The dislocation of the hip could be posterior (most common), anterior (less common), or central (least common). The sciatic nerve is injured in posterior dislocation.
Perthes’ Disease (Pseudocoxalgia)
It’s a clinical condition characterized by destruction and flattening of the head of femur with a greater joint space in the radiograph.
Coxa Vara And Coxa Valga
The normal neck-shaft angle is about 120 ° in adults and 160 ° in kids. If the neck shaft angle of the femur is reduced (example, fracture neck of femur, Perthes disease), it’s termed coxa vara. If the angle is raised (example, congenital dislocation of the hip joint), it’s referred to as coxa valga. This might come from Perthes disease, softening the neck because of rickets.
It’s a disease of the old age. It’s defined by the development of osteophytes at the articular ends which not only restricts the movements but makes them grating and painful.
Referred Pain of The Hip Joint
In diseases of the hip joint like tuberculosis, the pain is referred to the knee joint due to the common Nerve Supply of these 2 joints.
Aspiration of The Knee Joint
It’s generally done by placing a needle 5 cm below the anterior superior iliac spine, upward, backward, and medially.
Fractures of The Neck of The Femur
Sadly, it’s sent as fractured hip meaning the hip bone is broken. These fractures are generally common in people of more than 60 years of age notably in females because their femoral necks become weak and fragile as a result of osteoporosis.
The fractures of the neck of femur are of 4 types:
- Subcapital (near the head).
- Cervical (in the middle).
- Basal (near the trochanters).
- Pretrochanteric fracture (just distal to 2 trochanters).
The retinacular vessels originated from the medial circumflex femoral artery supply majority of the blood to the head and neck of the femur. A pretrochanteric fracture (extracapsular fracture) doesn’t damage retinacular vessels, therefore avascular bone necrosis of head of femur doesn’t happen. Their damage in intracapsular fracture of the neck (i.e., subcapital and cervical) frequently result in aseptic bone necrosis of the head of the femur.

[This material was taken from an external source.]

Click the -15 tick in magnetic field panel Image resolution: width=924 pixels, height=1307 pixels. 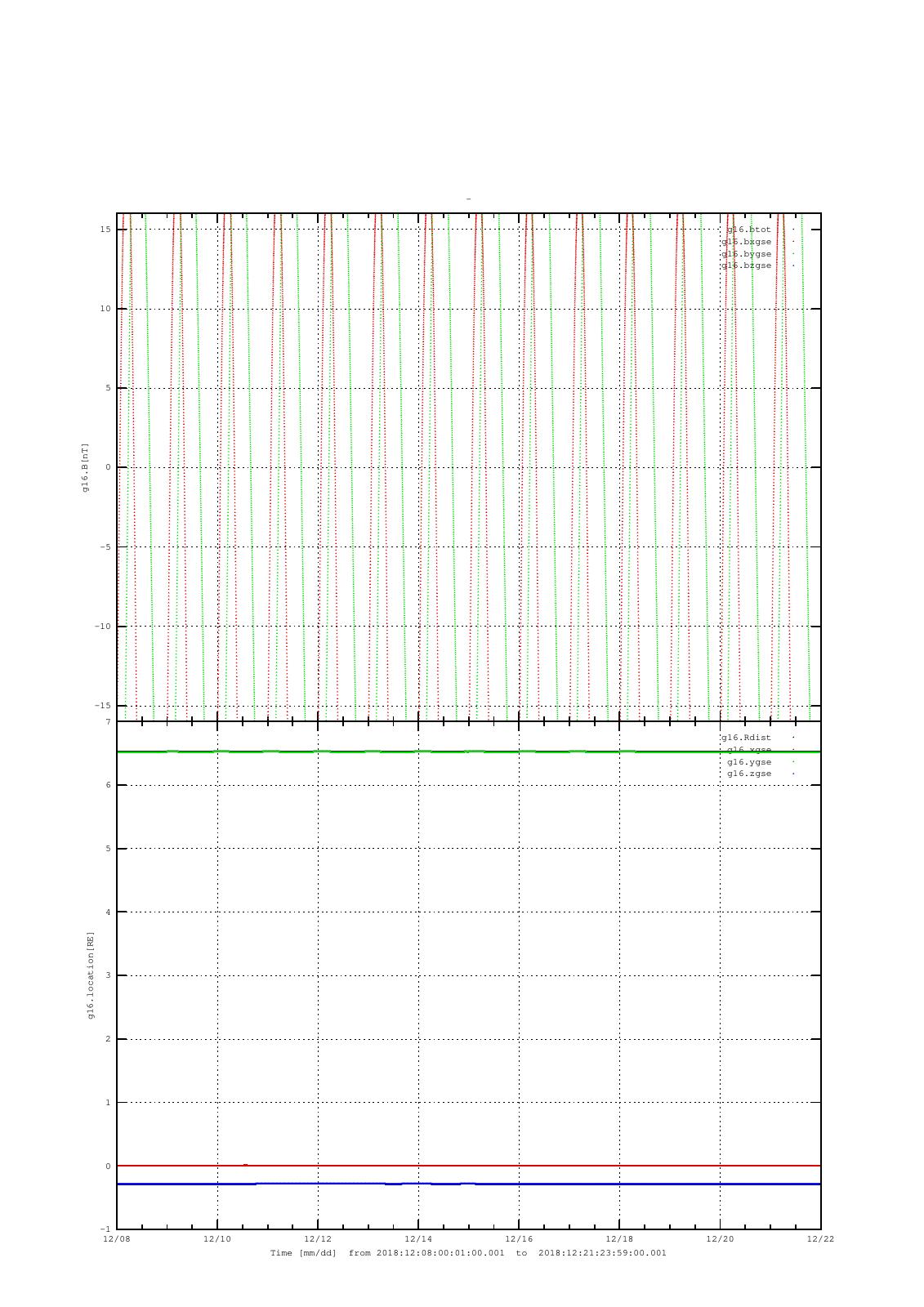point(102,706)
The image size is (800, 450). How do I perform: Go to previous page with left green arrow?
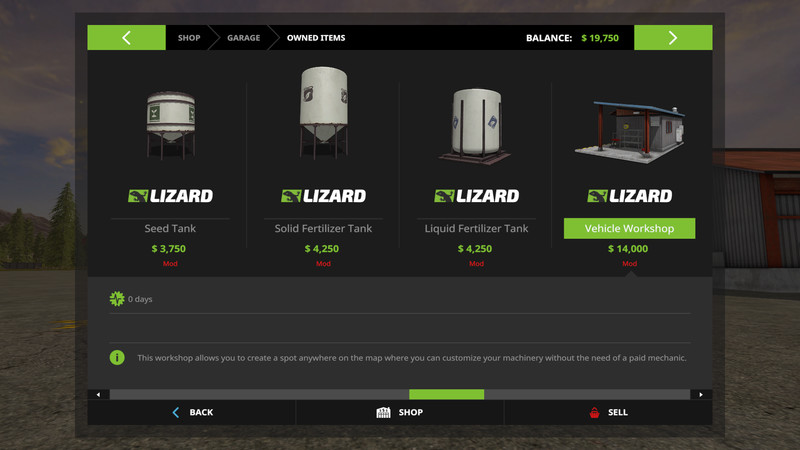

The fracture of the neck of the femur frequently takes place because of indirect violence of the insignificant nature. The individual falls down and can not get up. The affected limb is significantly shortened and rotated laterally. The diagnosis is usually supported by X-ray by discovering following 2 lines:
In a radiograph of the hip region, the Shenton’s line is represented by a constant curved line created by the upper border of the obturator foramen and lower margin of the neck of the femur. This curve is interrupted in fracture neck of the femur or dislocation of the hip joint.
It’s a straight line that goes from the tip of the higher trochanter to the anterior superior iliac spine and proceeds upward over the anterior abdominal wall to reach the umbilicus. If greater trochanter is elevated (example, fracture of the neck of femur) this line enters below the umbilicus.